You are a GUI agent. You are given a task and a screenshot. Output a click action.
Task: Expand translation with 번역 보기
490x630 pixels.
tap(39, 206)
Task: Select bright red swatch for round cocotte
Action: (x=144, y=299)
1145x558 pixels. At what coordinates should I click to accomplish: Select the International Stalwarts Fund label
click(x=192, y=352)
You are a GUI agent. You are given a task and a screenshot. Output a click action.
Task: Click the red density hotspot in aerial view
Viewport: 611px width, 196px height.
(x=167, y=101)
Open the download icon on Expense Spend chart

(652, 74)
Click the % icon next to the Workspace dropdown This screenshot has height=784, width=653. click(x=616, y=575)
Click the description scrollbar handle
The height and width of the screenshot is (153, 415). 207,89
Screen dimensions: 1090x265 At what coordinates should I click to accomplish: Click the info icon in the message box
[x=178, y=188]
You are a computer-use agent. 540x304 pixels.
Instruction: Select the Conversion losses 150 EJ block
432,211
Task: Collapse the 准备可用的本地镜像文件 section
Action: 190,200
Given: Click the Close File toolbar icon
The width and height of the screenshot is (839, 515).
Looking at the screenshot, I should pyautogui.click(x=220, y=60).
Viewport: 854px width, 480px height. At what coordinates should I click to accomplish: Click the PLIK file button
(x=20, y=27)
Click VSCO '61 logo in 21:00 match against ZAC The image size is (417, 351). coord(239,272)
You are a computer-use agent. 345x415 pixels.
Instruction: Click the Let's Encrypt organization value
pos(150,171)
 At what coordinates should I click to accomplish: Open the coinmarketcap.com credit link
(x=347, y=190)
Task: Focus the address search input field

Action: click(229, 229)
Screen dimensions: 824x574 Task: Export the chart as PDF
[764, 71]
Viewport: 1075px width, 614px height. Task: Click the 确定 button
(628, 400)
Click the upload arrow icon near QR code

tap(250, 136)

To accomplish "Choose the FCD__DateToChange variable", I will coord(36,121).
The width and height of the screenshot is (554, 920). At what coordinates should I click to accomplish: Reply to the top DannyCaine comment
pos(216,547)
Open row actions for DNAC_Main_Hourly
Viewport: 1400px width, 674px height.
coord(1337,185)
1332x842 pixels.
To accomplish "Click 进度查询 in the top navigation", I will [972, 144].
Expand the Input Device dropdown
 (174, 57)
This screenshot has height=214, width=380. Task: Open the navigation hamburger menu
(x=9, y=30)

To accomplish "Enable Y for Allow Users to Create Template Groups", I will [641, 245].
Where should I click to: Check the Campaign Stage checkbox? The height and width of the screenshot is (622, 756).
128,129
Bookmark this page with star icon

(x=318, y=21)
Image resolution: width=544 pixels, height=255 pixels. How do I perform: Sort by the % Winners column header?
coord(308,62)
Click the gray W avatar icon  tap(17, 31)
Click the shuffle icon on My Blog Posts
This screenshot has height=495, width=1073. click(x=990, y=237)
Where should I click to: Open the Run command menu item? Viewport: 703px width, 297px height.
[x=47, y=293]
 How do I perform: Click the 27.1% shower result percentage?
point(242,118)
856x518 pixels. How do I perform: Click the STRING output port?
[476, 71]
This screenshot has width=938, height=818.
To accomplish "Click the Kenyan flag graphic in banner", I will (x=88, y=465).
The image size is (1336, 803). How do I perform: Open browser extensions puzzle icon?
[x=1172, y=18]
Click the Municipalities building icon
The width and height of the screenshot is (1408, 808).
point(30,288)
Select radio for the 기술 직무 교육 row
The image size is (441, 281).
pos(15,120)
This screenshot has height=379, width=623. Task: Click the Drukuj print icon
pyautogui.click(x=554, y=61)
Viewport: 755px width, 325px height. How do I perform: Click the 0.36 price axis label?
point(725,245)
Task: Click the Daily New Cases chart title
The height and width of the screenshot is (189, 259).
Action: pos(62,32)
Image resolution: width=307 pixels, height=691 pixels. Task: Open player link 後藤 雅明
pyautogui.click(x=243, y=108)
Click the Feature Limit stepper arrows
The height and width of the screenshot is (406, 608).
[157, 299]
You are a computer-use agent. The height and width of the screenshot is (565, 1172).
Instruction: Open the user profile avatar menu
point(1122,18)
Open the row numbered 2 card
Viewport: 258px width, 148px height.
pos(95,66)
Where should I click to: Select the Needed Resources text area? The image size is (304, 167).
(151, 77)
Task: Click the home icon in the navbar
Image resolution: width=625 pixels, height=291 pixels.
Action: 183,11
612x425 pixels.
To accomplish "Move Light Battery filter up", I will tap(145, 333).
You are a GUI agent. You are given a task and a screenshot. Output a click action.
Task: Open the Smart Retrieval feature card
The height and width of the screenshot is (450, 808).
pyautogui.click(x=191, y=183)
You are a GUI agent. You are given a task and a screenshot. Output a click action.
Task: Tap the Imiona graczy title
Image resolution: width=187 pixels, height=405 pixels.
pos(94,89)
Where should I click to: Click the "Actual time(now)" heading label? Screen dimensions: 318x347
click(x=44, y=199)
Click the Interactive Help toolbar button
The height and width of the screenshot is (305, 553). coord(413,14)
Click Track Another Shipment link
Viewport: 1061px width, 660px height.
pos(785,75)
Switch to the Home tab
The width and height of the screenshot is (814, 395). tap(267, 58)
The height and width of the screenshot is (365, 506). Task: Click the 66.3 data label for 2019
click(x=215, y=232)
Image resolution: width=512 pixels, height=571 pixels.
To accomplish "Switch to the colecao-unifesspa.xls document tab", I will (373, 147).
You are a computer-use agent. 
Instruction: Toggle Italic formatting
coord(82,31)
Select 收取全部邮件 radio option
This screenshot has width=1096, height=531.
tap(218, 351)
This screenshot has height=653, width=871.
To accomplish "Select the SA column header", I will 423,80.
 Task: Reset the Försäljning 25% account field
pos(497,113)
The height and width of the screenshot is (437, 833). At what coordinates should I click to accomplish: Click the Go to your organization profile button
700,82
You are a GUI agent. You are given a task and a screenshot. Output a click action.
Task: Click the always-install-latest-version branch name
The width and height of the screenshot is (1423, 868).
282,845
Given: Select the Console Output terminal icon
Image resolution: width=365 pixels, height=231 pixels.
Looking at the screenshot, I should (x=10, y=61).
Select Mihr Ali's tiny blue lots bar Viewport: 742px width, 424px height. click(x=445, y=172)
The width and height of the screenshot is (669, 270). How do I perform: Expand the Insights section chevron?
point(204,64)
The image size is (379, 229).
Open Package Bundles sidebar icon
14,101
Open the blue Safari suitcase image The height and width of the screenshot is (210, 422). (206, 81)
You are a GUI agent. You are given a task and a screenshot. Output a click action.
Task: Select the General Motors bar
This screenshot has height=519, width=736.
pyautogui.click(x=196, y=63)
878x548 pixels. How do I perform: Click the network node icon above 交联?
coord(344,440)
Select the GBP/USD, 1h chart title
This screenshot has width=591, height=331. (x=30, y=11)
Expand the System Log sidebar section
_ _ _
_TASK OBJECTIVE_
All lines of the records containing "will" should be shown.

_ANSWER AREA_
To accomplish "Choose the FCD__DateToChange variable", I will coord(36,121).
To accomplish "Click 进度查询 in the top navigation", I will [972, 144].
To accomplish "Enable Y for Allow Users to Create Template Groups", I will [641, 245].
To accomplish "Click the Kenyan flag graphic in banner", I will (x=88, y=465).
To accomplish "Move Light Battery filter up", I will tap(145, 333).
To accomplish "Switch to the colecao-unifesspa.xls document tab", I will (373, 147).
To accomplish "Select the SA column header", I will 423,80.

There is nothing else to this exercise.